One thing about Jesus that repeatedly frustrated his enemies was their inability to catch him doing something wrong. While he often disregarded their customs and ignored their prejudices, they never saw him lie or cheat. He consistently practiced the highest standard of ethics. He once said, “Do not think that I have come to abolish the Law or the Prophets; I have not come to abolish them but to fulfill them” (Matthew 5:17). Jesus could look at the entire moral code of the Old Testament, including the Ten Commandments, and say, “Those are the ethics I hold to and throughout the course of my life I have kept them perfectly.” On one occasion he asked his enemies, “Can any of you prove me guilty of sin?” (John 8:46). And while their most brilliant legal experts followed Jesus around looking for some infraction of the law, they never found one. Jesus never feared exposure because he had nothing to hide. With him what you saw was what you got … literally.

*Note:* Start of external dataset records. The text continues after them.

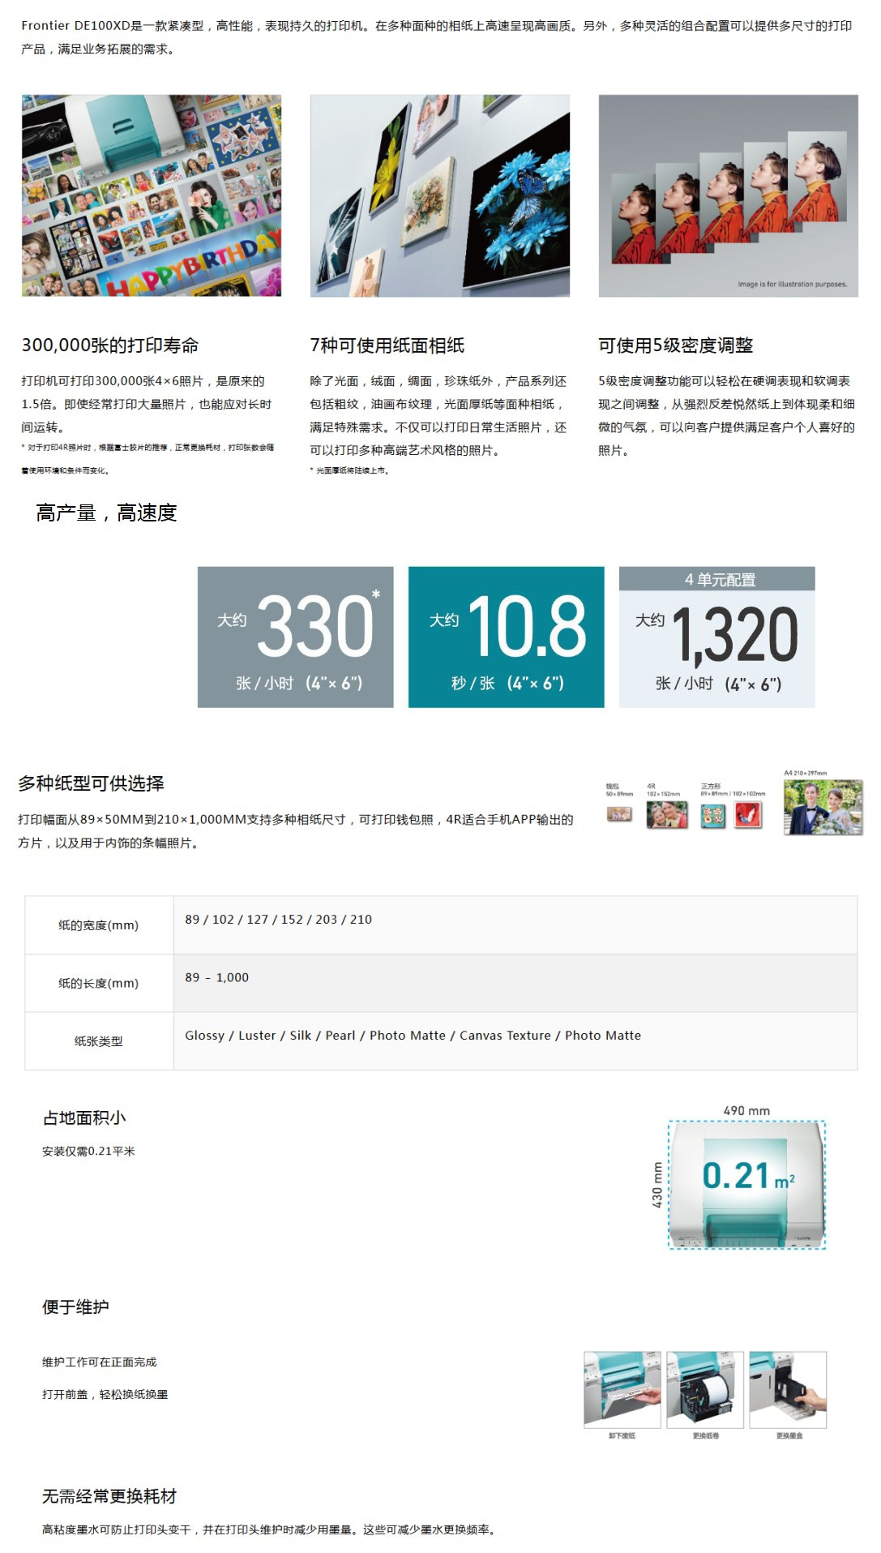Select the gray 330 sheets per hour tile
The height and width of the screenshot is (1553, 881).
(x=295, y=637)
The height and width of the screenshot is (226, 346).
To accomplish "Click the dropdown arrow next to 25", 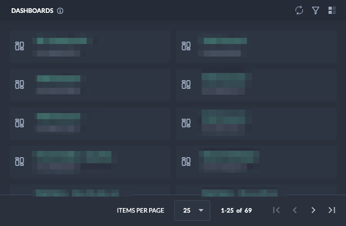I will (x=201, y=210).
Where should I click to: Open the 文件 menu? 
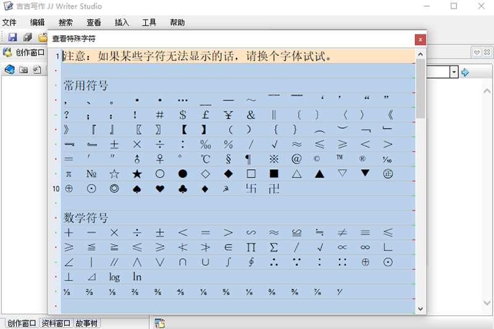click(x=9, y=23)
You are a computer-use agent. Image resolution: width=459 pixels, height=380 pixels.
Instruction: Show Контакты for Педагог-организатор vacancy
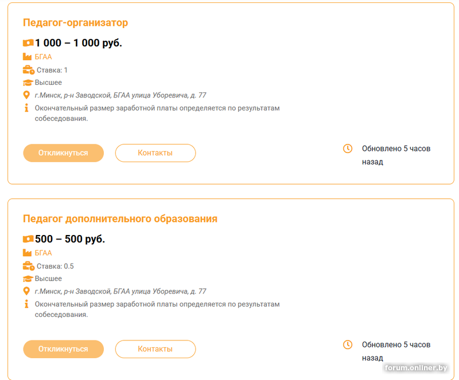pyautogui.click(x=155, y=153)
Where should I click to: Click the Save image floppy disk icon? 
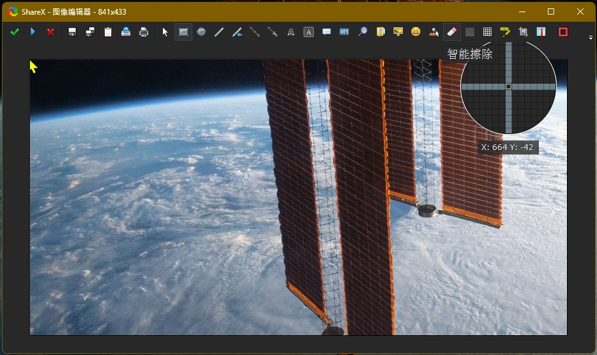coord(72,32)
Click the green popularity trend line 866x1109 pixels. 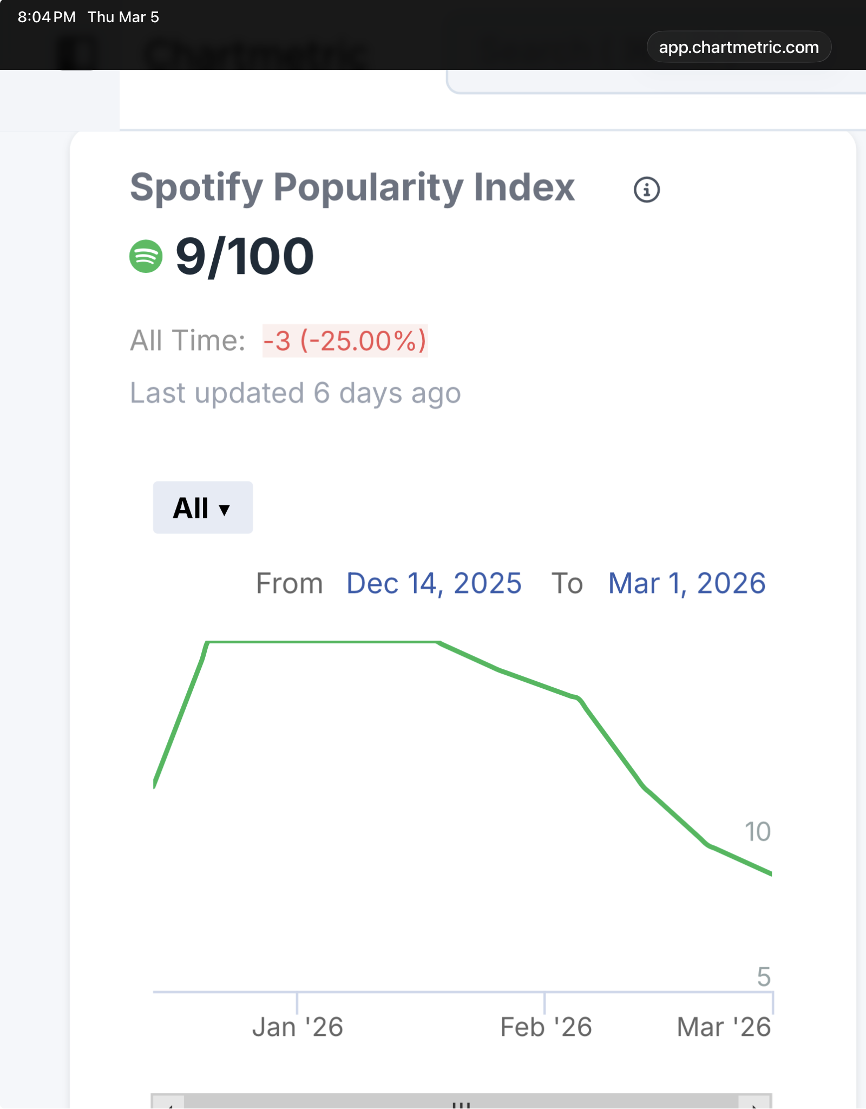(x=325, y=643)
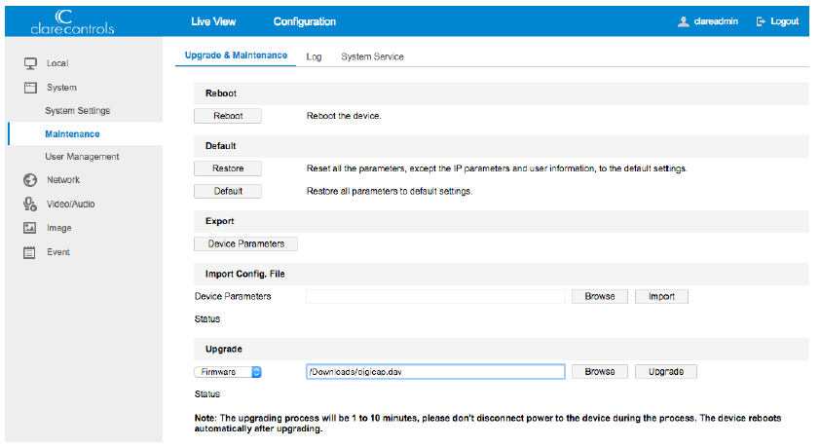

The good news is that we too can live without a fear of exposure. Not by being perfect. Or, pretending to be perfect. But by being authentic. And when we see a gap between our belief and our behavior–we pursue Jesus and ask him, working in us, to close it.

So what about the three government scandals that are rocking Washington DC and the country? Someone somewhere needs to buck the tide and tell the truth. They need to expose their own wrongdoing, if they were guilty, and that of anyone else involved. Even if the anyone is someone very important.

There are 2 comments

  1. Carl Zauche

    I find it interesting that you use the example of David’s adultery.

    This Benghazi incident smells like someone pulled a ‘Uriah’ on poor Tim Stevens: “Put him on the front line and when things get hot, pull everyone else back.”

    Even the Red Cross knew it wasn’t safe and left town and someone left these guys there to die.

  2. Norman P. Franklin

    Bill,

    I appreciate your uncomprising stand on matters both moral and sociopolitical, but concerning the alleged ‘IRS Scandal’ I believe you are too quick rush in and paint it a scandal as the media and politician and political pundits are eager to do. The IRS is a a massive buracracy with high level and low level employees who wield great power. Additionally, they are an agency that can be overwhelmed with “paperwork”. An experienced, former IRS supervisor attempted to explain the procedures within the buracracy that employees used to work through the massive demand for 501 (c) applications. This is a designation assigned to organizations whose primary purpose is social welfare , improving the status of citizenry through nonpolitical advocacy. The employees used political buzzwords that were in the names of the applicants to scrinize more closely those entities , since the activities associated with those names have been by nature of their activiities purely political.

    Why do you ignore that truth and jump on the scandal bandwagon.